New and confused

Magdlyn

Well-known member
I have to agree that insinuating yourself into the dyad of Apple and Berry ("wife," "lesbian friend") is unwise. Honestly, it's a very common rookie mistake. I did it myself when I was married to a straight guy. I am a bi woman. After 2 decades together, he decided he wanted to let me explore my sexuality in fantasy, as we had sex. Verbal fantasies. That went so well and aroused us both so much, he strongly requested we open to actually finding a real life woman to have sex with together.

It was a disaster. The woman we found (in a group of hobby acquaintances) said she was into me and him both. But actually, not only was she straight, she also kind of hated women because of her mother having abused her as a child. We were friends, but when it came to "sharing" my h, even were we to focus on him and not do anything to each other (as you might be imaginging with Apply and Berry), she refused.

So, this was a similar scenario...

Do you imagine that you're just in the room watching Apple and Berry get it on? Or that you're all in the bed, but you and Berry aren't intentionally sexually touching each other, just touching Apple? Or do you imagine that somehow, on these women's first sex date (which can be awkward enough), a lesbian is also having her (perhaps?) very first sexual encounter with a man, at the same time as she is having her first sex with a new female partner? Doesn't this sound incredibly complicated and with potential for disaster?

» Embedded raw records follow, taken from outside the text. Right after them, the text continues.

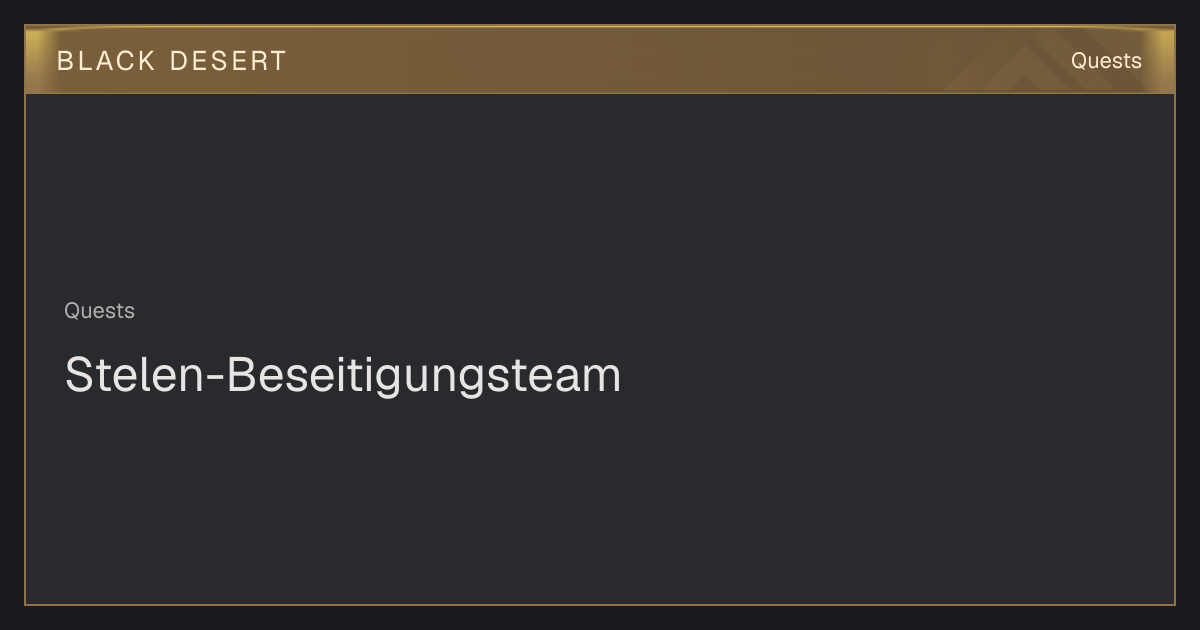Click the small gray Quests category label
The image size is (1200, 630).
(x=99, y=311)
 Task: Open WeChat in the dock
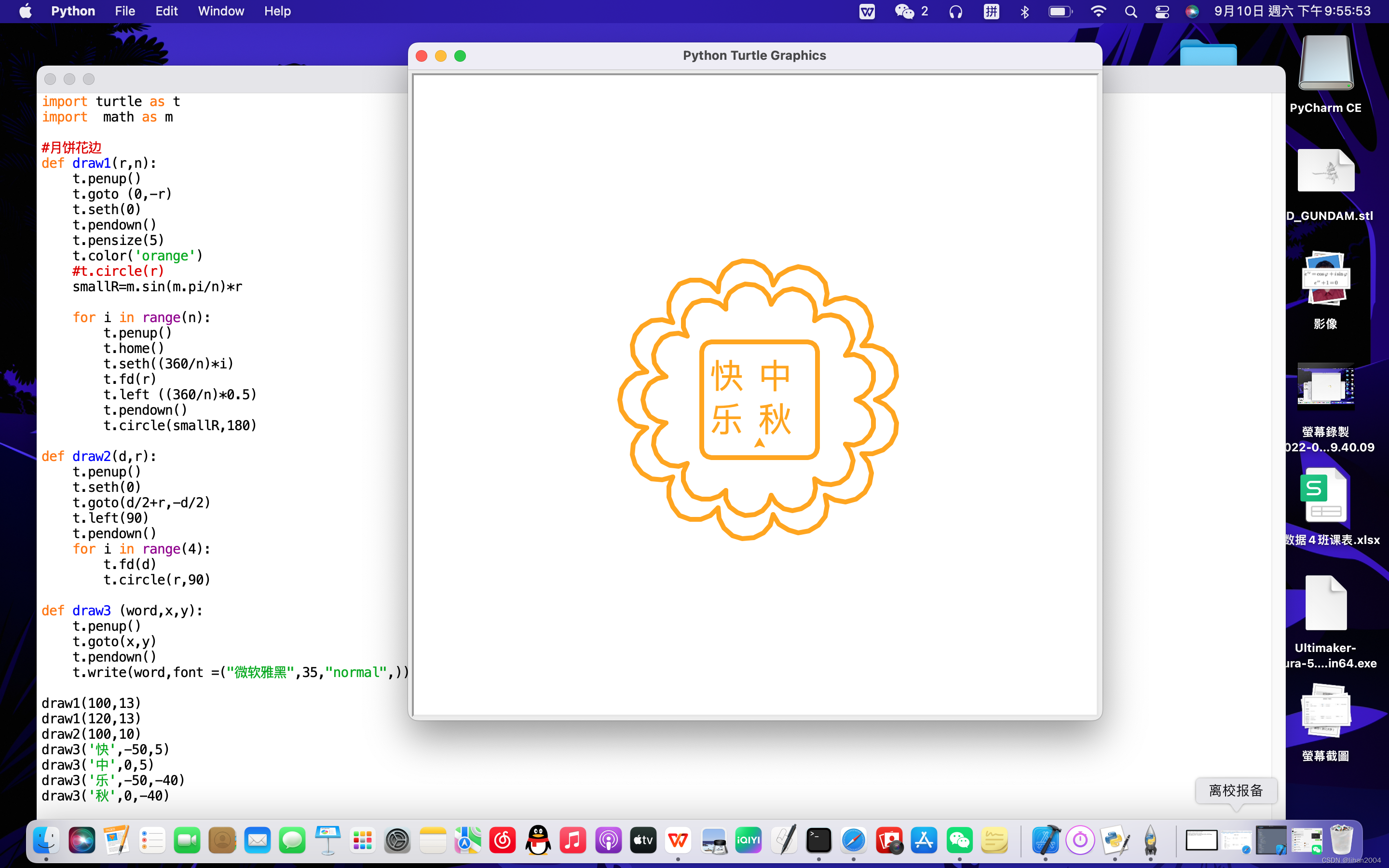pos(959,841)
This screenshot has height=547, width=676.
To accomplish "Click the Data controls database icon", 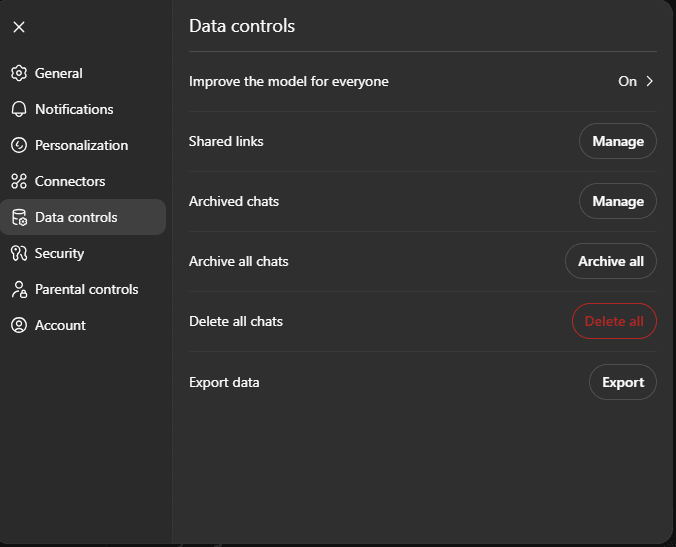I will pyautogui.click(x=18, y=217).
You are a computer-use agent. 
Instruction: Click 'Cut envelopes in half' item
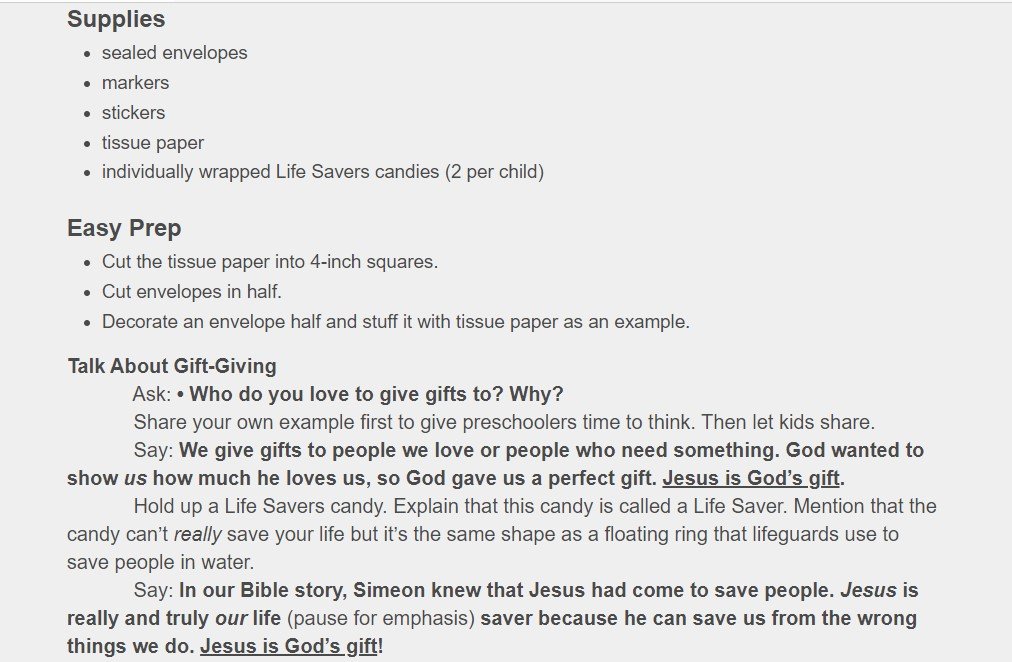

I'd suggest you do your reading, and IF you want to consent to Apple exploring her bi side, allow the women space to get to know each other sexually. Meet Berry platonically. Get to know her. Give it time, many months. Don't pressure a lesbian to have her first sex with a man be tainted by this pressure, that she can't get with Apple unless she opens her legs to you, just because you're there, in the way, the gatekeeper of Apple's sexuality.

You say you respect Berry. I assume you respect your wife. She may think she HAS to let her owner... I mean her husband, insinuate himself into her dyad with Berry. But she really doesn't. It most probably would do more harm than good, to everyone, and in many ways.

Triads that are prescribed as triads pretty much never work out for more than a few months, if that. Sexual and emotional closeness is always built one-on-one. Casual sexual threeway sessions can and do happen. Long term FFM triads only succeed if each person is attracted to every other person as an individual, and not as part of a unit.